◆ **Source document**:
==*==

As we kick off the New Year, it's the perfect time for advisors to connect with boomer clients to discuss their financial goals for 2013. If you want to build a bridge with your clients, pick up the phone, wish them a Happy New Year and inquire if they have questions about what they would like to accomplish financially in 2013. Over the holidays, we connected with four boomers to get a read on their goals. Below are highlights from those conversations.

 

My husband and I really like to travel now that we are mostly retired. Every January, we sit down and map out our travels for the year. We usually pick two or three places we want to go — in addition to visiting the grandbabies, of course. Then we put away the funds to cover the expenses. This year, we also decided to ramp up our savings a bit more this year by economizing here and there.

Toni, 64
Piedmont, Calif.

==*==

◆ **Short exercise A**:
In the article on boomer financial goals, what three steps does it suggest advisors take to build a bridge with their clients?
◆ **Short exercise B**:
Answer yes or no to each statement about the article on boomer financial goals, quoting the words that decide it: (i) The writers spoke with four boomers over the holidays. (ii) Toni and her husband are fully retired. (iii) Toni and her husband usually choose five destinations each year.
◆ **Short exercise C**:
Pick up the article on boomer financial goals after its final line and write the next passage.
The data comes from a separate source, unrelated to the article.

◆ **Supplied material**:
==*==

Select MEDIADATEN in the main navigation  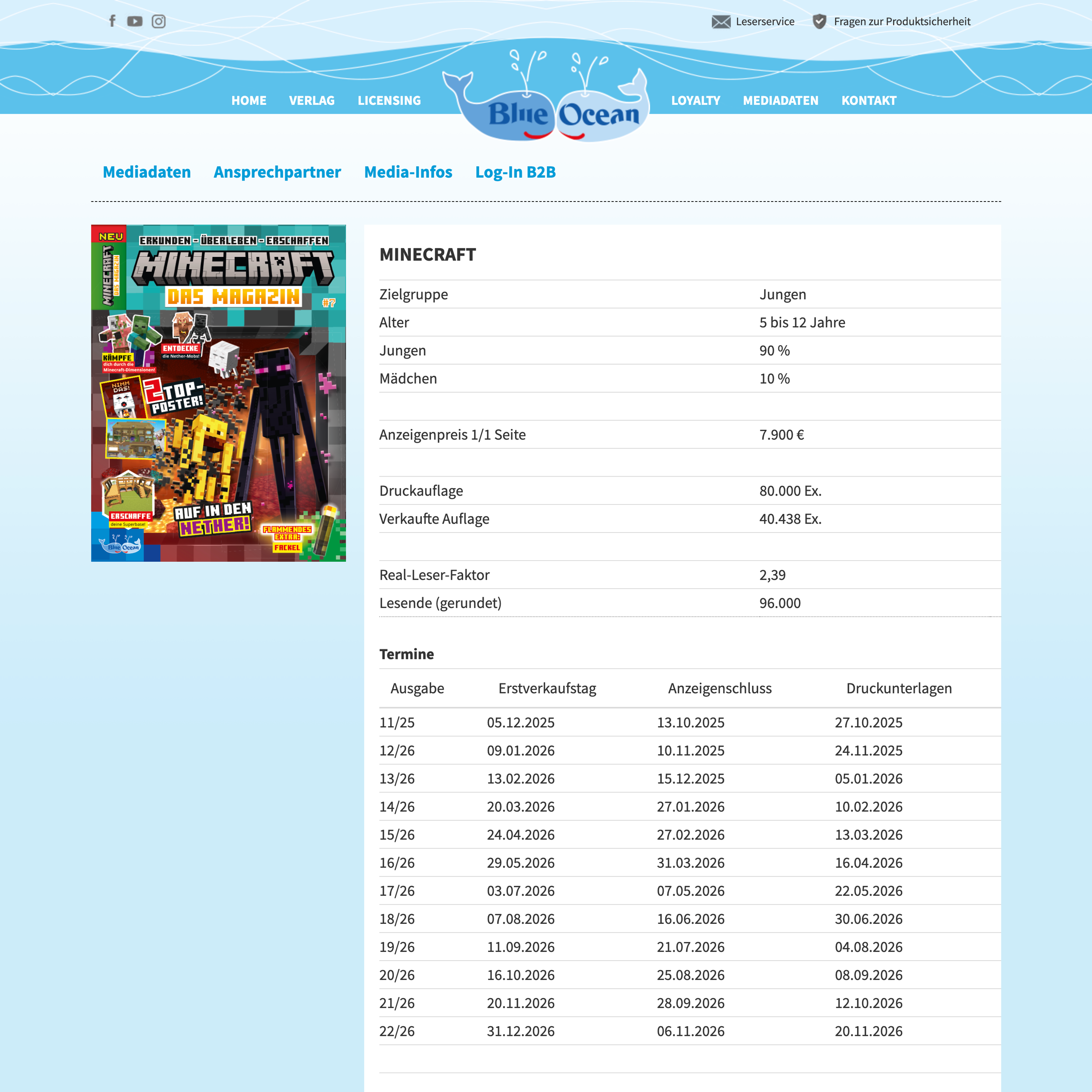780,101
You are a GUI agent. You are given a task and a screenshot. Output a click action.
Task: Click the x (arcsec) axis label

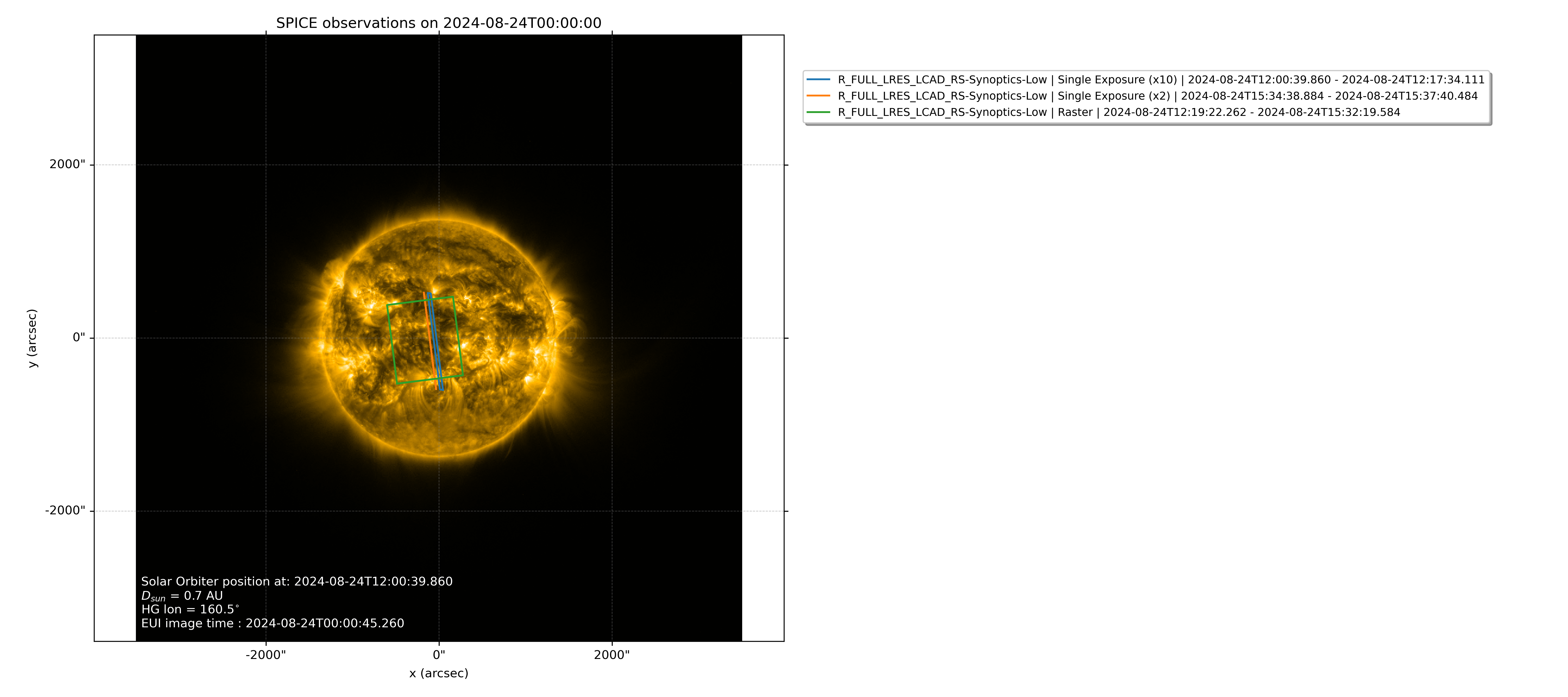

==*==

◆ **Expected output A**:
1. Pick up the phone.
2. Wish them a Happy New Year.
3. Inquire if they have questions about what they would like to accomplish financially in 2013.

◆ **Expected output B**:
(i) Yes: "Over the holidays, we connected with four boomers to get a read on their goals."
(ii) No: "now that we are mostly retired"
(iii) No: "We usually pick two or three places we want to go"

◆ **Expected output C**:
I'm still young enough to enjoy working, and I have a good job in city planning with seniority, good benefits, etc., so I plan to work at least two more years. But after that, I'm hoping home prices will have gone up, because I want to sell my house and downsize — hopefully somewhere with a beach.

Rhonda, 56
Wichita, Kan.

 

We have six grandchildren, and the economy has been really hard on our kids. We are lucky that we made some good financial decisions when we were just starting out, so we're in a pretty good place financially. We want to help our grandchildren with college, but when we crunched the numbers just for state schools, our jaws hit the table. Our goal is to help them — within reason.

Valerie, 63
Lake Bluff, Ill.

 

I have been concerned about the future of Social Security for years now. It's only a matter of time before they take an axe to it, so my goal is to figure out a way to replace it if and when it goes away. My salary has always been on the high end, so I stand to lose a nice chunk of change when they get around to gutting it. Even if they just tax it or raise the age limit or whatever, it's unwise to expect much from the program, so I'm going be more aggressive than I have been with my stock portfolio.

Kevin, 59
Darien, Conn.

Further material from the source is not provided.